TASK TO CARRY OUT: The answer should consist of each line below that contains the word "Pompka".

════════════════

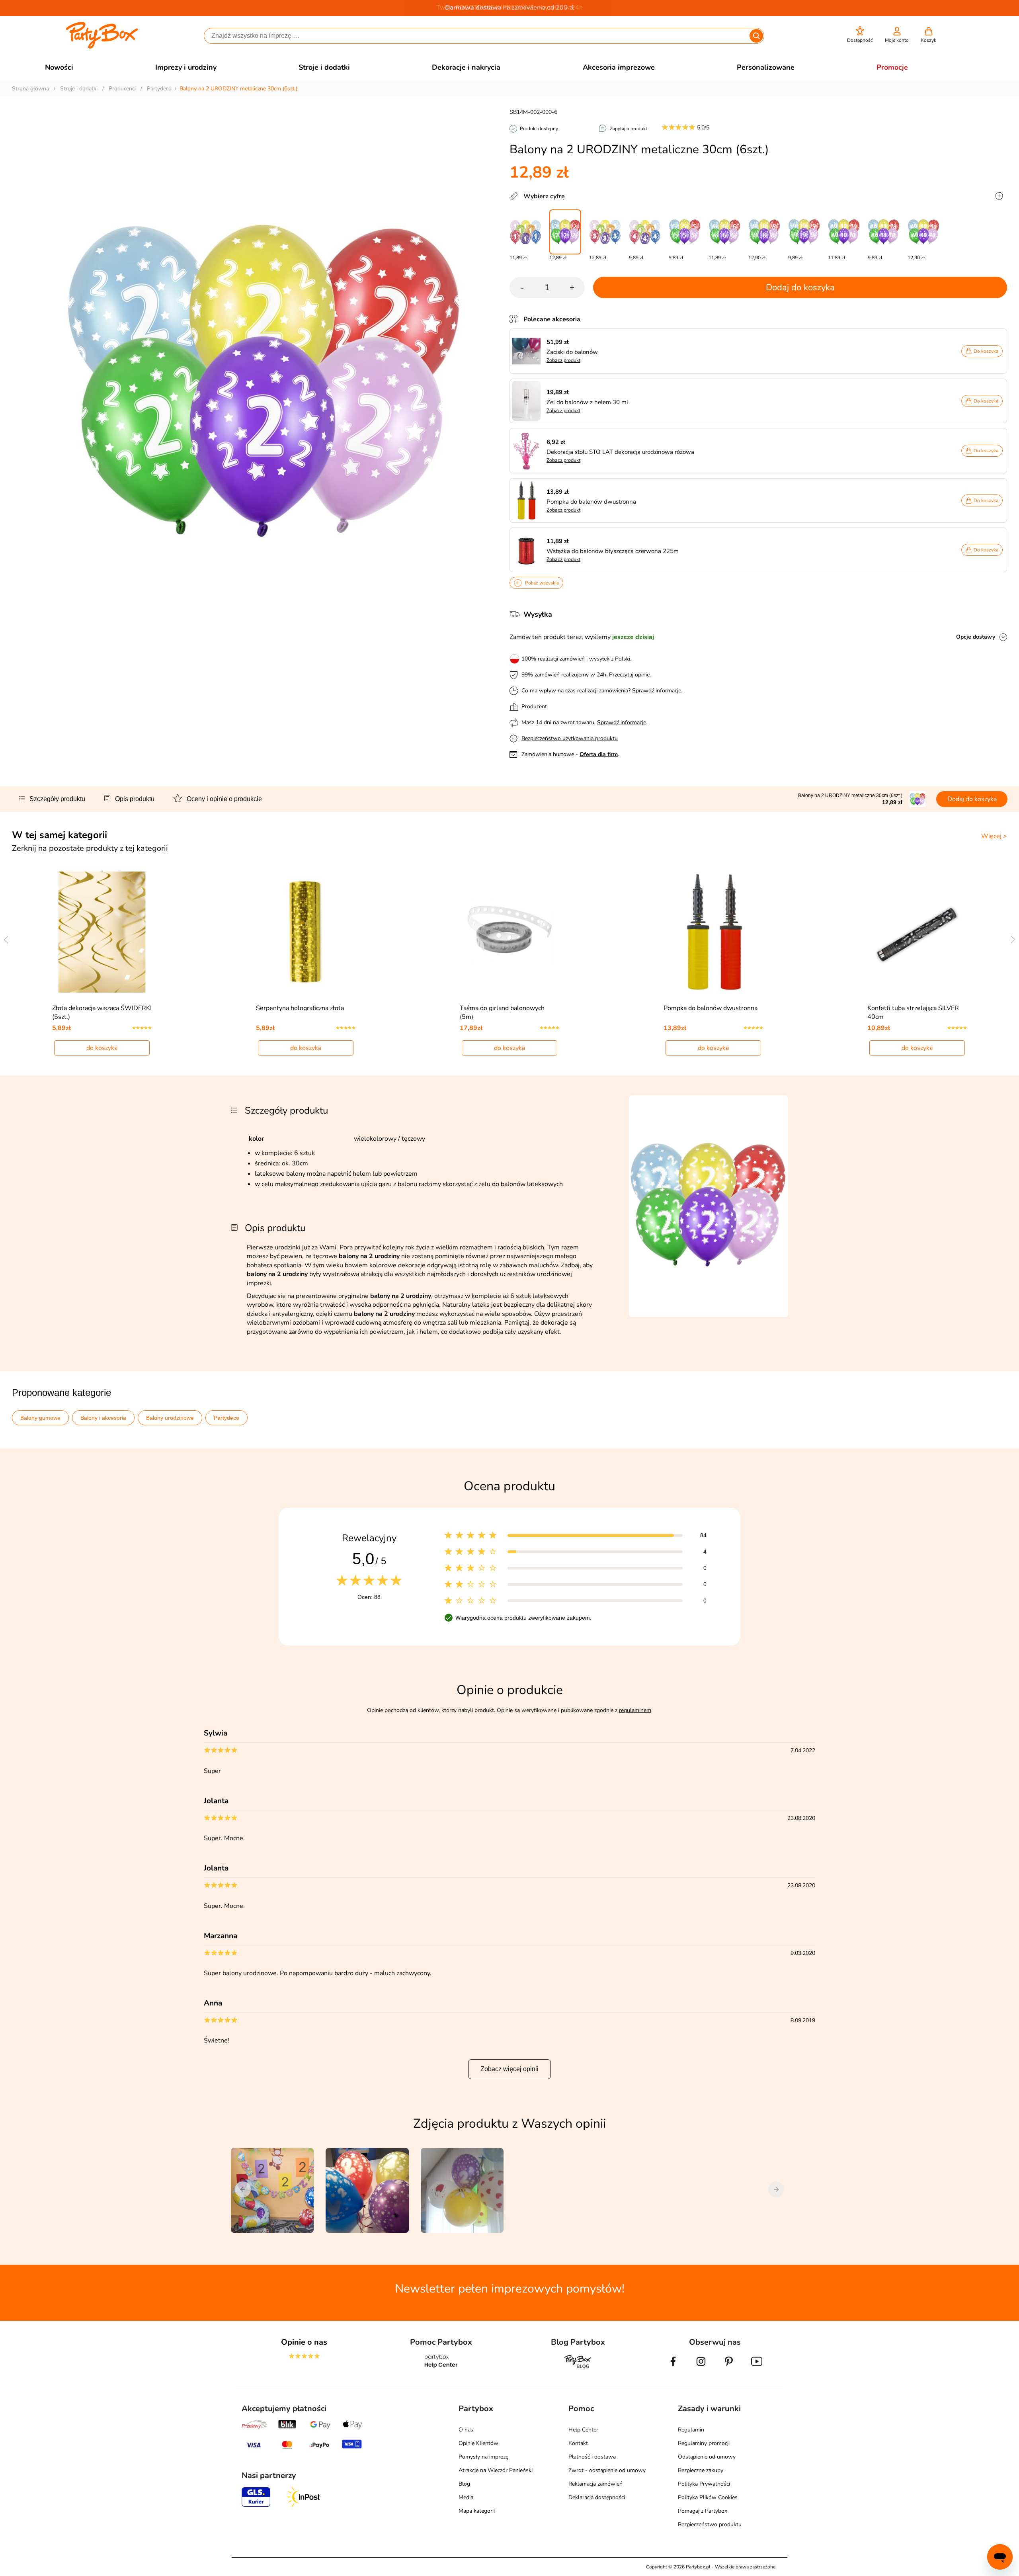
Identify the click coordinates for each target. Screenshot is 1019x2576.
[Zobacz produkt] (528, 351)
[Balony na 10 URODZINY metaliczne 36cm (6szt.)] (844, 231)
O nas (466, 2429)
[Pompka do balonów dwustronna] (713, 932)
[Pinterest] (729, 2368)
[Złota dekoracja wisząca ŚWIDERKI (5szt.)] (102, 932)
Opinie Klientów (478, 2443)
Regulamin (691, 2429)
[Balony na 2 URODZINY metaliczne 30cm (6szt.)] (565, 231)
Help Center (583, 2429)
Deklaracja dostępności (596, 2497)
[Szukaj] (756, 36)
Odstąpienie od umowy (707, 2457)
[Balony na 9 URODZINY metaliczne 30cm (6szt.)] (804, 231)
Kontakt (578, 2443)
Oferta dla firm (599, 754)
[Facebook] (673, 2368)
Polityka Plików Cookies (708, 2497)
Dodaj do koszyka (800, 287)
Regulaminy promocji (704, 2443)
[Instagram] (701, 2368)
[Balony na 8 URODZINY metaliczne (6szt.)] (764, 231)
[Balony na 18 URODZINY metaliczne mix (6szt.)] (884, 231)
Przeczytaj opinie (629, 674)
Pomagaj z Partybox (702, 2511)
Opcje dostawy (975, 637)
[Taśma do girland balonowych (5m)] (509, 932)
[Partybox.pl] (102, 47)
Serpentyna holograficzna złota (300, 1008)
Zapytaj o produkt (628, 128)
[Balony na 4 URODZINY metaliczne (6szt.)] (645, 231)
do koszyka (101, 1048)
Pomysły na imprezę (483, 2457)
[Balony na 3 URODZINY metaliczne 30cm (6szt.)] (605, 231)
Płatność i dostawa (592, 2457)
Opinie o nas (304, 2342)
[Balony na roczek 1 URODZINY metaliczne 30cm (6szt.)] (525, 231)
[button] (860, 34)
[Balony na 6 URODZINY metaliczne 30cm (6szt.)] (724, 231)
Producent (534, 706)
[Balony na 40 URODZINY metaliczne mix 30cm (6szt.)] (923, 231)
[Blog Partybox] (578, 2368)
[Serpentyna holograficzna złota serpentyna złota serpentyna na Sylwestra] (305, 932)
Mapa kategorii (477, 2511)
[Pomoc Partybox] (441, 2368)
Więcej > (994, 836)
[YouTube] (757, 2368)
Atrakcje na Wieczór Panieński (496, 2470)
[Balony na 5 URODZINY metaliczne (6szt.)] (685, 231)
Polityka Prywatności (704, 2484)
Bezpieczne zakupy (700, 2470)
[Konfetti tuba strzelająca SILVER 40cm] (917, 932)
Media (466, 2497)
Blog (464, 2484)
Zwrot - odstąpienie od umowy (607, 2470)
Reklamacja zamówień (595, 2484)
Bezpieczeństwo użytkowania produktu (569, 738)
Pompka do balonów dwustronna (710, 1008)
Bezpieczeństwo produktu (710, 2524)
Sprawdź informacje (656, 690)
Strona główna (30, 88)
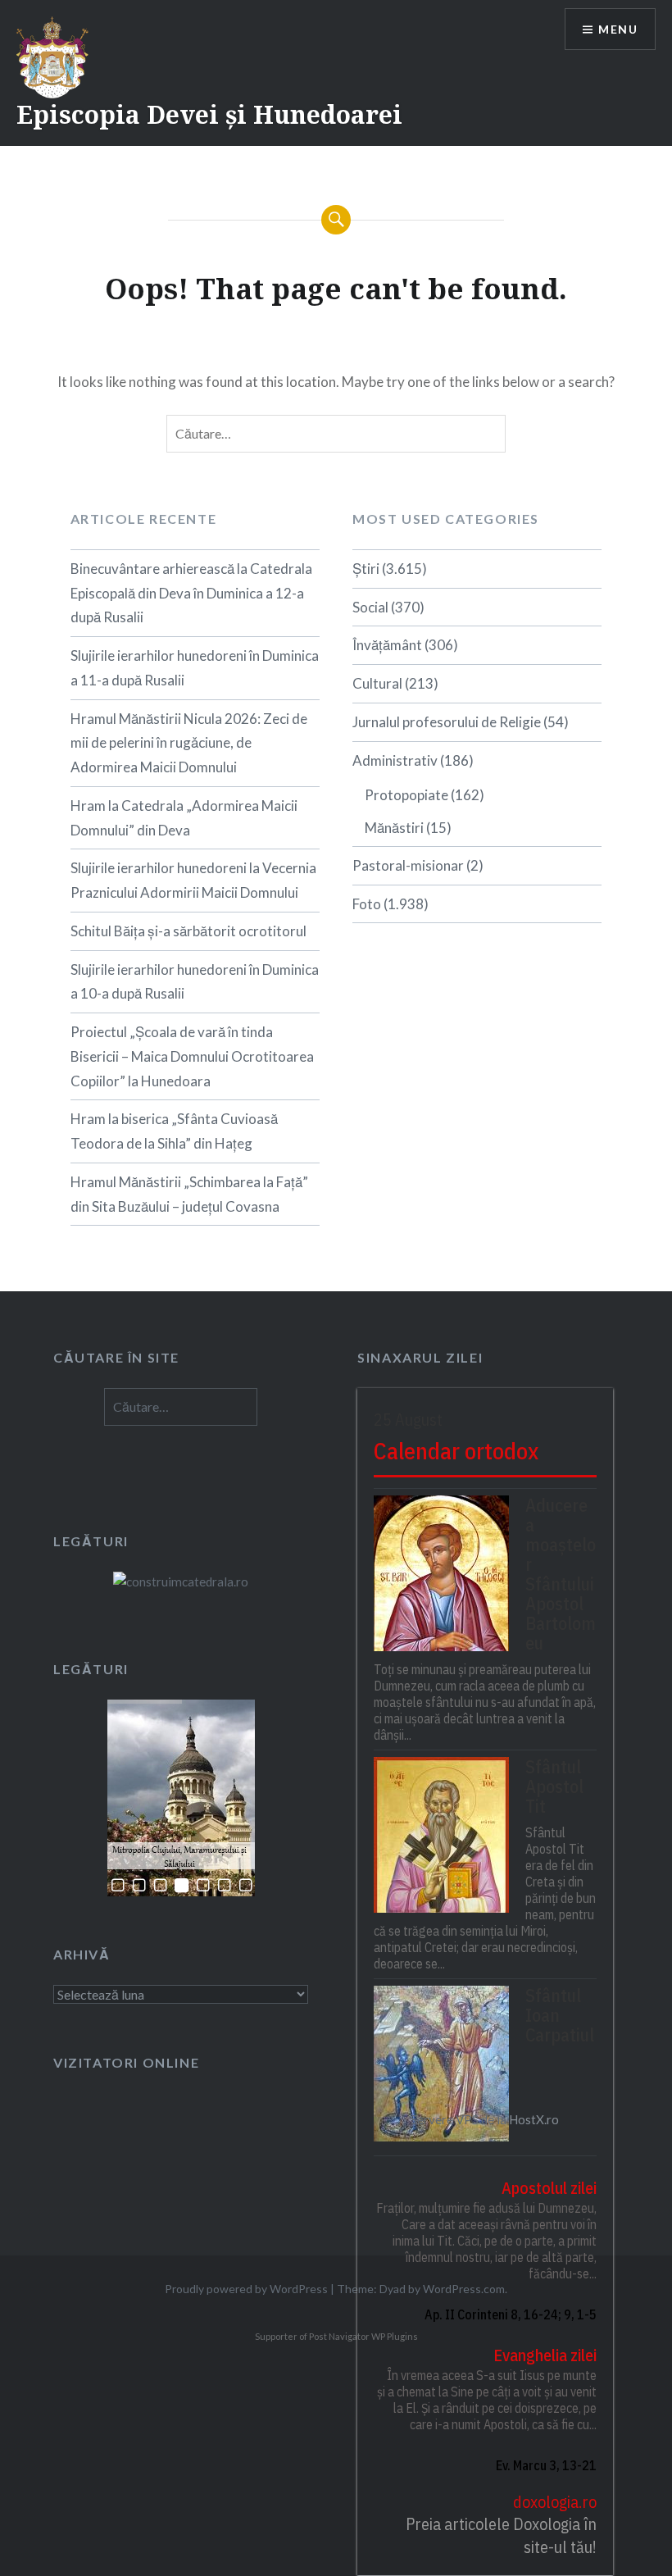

════════════════

EXPECTED ANSWER:
[Pompka do balonów dwustronna] (713, 932)
Pompka do balonów dwustronna (710, 1008)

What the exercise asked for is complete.